Sebagai bagian penerapan elektronifikasi tol 100 persen pada bulan Oktober 2017, akan diterbitkan regulasi yang mewajibkan transaksi nontunai di jalan tol.

Regulasi akan diterbitkan dalam bentuk Peraturan Menteri PUPR. Sistem pembayaran elektronik di jalan tol juga akan menerapkan interkoneksi dan interoperabilitas melalui SAM Multi applet yaitu penerapan infrastruktur yang mendukung penerapan multi bank penerbit untuk menyediakan layanan uang elektronik secara interkoneksi.

Selain itu, BI terus bekerja erat bersama perbankan dan Badan Usaha Jalan Tol (BUJT) dalam melakukan kampanye dan edukasi bagi masyarakat, untuk membangun pemahaman mengenai perubahan cara pembayaran di jalan tol.

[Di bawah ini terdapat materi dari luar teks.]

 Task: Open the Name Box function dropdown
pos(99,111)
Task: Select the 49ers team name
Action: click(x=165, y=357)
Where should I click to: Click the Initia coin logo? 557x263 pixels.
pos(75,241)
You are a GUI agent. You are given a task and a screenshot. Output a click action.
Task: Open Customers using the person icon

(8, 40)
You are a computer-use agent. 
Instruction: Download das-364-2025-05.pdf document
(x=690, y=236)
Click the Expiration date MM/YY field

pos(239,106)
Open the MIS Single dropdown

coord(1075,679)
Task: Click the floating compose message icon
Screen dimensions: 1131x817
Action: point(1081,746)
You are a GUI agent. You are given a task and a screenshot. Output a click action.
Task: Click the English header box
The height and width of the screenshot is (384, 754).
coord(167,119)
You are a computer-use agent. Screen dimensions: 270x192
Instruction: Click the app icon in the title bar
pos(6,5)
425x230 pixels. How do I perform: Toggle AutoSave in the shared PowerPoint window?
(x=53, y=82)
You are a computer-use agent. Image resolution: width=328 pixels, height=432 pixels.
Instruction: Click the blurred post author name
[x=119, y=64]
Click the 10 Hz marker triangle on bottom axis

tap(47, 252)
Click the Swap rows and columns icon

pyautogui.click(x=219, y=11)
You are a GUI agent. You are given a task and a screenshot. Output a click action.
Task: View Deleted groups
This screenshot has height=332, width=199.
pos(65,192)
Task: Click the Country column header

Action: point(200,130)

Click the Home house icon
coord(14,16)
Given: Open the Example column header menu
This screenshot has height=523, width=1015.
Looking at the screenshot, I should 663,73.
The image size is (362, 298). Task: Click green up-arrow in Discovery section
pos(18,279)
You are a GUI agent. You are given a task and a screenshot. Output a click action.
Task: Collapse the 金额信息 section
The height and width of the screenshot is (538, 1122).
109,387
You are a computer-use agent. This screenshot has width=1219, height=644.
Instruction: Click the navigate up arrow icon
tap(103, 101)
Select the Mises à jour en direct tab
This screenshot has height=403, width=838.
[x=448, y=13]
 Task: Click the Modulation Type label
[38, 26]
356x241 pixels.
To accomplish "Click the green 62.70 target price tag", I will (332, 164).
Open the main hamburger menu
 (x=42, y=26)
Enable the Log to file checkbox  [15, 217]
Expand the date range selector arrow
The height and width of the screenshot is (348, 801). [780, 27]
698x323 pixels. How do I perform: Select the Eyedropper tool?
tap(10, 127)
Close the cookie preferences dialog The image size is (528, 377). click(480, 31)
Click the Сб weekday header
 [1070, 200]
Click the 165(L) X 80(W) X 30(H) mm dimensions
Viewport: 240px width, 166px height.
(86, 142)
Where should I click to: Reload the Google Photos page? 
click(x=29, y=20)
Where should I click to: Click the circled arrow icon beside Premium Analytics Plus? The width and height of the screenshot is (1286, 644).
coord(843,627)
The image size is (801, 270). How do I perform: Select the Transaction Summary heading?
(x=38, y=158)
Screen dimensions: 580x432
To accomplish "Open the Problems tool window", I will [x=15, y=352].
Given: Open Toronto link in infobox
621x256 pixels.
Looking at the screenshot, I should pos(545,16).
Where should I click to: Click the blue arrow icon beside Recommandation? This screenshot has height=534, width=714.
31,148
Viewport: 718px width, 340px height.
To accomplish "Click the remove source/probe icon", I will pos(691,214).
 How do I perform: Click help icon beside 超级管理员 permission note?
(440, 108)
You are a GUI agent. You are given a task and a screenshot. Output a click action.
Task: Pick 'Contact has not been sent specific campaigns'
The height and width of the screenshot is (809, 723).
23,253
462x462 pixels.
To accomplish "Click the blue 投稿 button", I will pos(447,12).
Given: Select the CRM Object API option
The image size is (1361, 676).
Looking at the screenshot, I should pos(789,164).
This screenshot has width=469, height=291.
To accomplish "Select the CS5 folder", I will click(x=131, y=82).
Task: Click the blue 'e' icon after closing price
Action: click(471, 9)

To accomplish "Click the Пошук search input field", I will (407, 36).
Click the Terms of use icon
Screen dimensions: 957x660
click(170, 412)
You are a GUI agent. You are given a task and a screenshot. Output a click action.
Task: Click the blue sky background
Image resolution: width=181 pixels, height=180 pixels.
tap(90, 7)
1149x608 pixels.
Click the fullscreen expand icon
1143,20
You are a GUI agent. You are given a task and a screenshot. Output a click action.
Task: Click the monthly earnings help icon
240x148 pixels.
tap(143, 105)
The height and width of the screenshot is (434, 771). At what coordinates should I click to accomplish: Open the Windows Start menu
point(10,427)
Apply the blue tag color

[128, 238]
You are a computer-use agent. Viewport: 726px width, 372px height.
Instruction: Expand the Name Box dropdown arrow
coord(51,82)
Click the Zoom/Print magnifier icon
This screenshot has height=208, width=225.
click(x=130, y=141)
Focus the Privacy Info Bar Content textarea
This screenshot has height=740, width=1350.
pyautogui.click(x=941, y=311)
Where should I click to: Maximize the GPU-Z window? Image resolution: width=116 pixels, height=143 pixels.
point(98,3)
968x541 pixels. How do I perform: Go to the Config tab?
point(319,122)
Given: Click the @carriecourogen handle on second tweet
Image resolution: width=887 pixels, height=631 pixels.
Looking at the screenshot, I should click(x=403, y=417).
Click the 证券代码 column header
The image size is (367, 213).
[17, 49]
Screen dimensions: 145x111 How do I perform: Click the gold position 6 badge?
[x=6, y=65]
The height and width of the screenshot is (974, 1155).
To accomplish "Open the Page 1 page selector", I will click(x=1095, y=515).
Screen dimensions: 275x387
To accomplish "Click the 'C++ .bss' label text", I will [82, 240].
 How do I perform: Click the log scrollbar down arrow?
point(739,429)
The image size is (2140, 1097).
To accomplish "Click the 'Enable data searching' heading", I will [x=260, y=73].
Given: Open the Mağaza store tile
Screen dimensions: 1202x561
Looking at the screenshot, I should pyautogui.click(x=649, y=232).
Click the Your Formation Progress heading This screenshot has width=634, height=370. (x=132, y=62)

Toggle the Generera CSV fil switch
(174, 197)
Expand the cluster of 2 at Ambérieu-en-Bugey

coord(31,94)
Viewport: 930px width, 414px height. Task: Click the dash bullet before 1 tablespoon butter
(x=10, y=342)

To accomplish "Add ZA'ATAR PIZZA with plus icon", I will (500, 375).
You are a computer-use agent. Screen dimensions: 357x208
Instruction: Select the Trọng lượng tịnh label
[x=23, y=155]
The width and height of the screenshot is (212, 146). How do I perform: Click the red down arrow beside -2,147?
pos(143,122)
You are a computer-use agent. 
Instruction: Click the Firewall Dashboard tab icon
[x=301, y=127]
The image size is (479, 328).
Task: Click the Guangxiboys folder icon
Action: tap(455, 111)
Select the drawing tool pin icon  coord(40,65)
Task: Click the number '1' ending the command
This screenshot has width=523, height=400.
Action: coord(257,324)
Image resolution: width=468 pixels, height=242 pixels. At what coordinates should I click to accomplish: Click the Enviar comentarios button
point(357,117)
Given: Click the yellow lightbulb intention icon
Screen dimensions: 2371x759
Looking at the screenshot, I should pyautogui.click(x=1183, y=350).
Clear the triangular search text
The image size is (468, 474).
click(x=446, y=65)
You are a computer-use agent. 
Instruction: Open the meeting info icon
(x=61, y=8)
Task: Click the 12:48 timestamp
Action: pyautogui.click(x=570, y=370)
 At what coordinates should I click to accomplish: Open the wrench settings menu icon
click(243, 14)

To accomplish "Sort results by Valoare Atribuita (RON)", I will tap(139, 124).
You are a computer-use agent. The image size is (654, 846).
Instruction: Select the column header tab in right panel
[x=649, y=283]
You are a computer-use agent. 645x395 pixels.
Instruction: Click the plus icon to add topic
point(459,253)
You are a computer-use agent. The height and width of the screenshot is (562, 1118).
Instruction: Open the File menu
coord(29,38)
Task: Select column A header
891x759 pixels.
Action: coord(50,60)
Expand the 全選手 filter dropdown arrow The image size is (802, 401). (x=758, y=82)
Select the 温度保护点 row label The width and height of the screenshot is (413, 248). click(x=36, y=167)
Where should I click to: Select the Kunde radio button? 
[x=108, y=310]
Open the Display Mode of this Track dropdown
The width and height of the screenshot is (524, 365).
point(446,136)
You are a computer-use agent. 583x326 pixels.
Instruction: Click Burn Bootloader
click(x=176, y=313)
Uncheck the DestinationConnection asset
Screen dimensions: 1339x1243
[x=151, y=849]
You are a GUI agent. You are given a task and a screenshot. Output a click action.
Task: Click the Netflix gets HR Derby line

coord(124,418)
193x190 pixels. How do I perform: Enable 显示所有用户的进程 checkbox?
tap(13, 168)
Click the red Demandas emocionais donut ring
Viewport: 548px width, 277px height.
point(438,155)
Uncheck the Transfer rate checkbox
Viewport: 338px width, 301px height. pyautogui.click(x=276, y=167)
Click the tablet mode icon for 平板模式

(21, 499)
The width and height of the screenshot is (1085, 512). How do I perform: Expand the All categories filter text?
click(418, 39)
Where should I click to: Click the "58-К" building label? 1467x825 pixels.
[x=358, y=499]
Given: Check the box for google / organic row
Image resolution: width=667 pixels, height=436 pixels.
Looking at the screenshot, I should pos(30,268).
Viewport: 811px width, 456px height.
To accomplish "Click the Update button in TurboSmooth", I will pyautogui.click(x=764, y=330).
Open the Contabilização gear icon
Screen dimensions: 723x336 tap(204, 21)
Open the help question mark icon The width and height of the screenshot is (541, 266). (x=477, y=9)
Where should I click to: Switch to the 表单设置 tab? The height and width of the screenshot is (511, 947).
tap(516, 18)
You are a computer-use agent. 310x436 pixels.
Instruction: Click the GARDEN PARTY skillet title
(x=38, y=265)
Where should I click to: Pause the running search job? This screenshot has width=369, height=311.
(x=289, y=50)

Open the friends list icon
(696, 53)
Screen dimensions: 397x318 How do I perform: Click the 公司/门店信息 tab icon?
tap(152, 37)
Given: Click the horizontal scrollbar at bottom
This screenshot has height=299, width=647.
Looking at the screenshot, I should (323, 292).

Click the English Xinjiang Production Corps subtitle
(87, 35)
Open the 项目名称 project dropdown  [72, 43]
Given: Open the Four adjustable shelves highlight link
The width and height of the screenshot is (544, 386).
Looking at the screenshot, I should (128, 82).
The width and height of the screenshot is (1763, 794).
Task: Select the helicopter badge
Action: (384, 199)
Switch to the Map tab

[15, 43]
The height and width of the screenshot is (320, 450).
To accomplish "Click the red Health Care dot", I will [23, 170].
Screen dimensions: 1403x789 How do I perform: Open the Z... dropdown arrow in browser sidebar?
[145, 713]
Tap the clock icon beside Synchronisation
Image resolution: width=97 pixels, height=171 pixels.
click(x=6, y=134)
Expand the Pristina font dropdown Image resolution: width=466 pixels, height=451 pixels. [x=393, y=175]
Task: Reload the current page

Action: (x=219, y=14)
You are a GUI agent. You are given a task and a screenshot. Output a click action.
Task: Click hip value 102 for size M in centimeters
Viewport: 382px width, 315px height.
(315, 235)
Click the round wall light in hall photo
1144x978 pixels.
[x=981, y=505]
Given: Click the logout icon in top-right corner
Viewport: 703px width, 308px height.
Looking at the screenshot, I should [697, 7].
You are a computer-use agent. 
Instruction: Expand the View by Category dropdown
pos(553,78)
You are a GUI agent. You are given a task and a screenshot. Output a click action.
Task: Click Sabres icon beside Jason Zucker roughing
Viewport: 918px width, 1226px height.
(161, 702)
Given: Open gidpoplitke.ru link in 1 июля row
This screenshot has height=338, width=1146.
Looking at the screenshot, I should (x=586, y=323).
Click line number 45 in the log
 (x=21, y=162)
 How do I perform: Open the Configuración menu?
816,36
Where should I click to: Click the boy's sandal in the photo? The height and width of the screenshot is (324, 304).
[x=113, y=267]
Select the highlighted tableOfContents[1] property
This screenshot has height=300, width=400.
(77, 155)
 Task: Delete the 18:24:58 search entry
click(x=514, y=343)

Sejalan dengan itu, guna memudahkan masyarakat memperoleh uang elektronik, akan dilakukan penjualan kartu uang elektronik di gardu tol, serta penambahan lokasi pengisian ulang (top up) uang elektronik. Untuk mengantisipasi timbulnya kemacetan di gerbang tol, masyarakat diimbau mempersiapkan uang elektronik dan mengecek saldo sebelum melakukan perjalanan di jalan tol. Penyediaan fasilitas top-up tunai di gardu tol diutamakan untuk keadaan darurat, sehingga tidak terjadi antrean di gardu tol.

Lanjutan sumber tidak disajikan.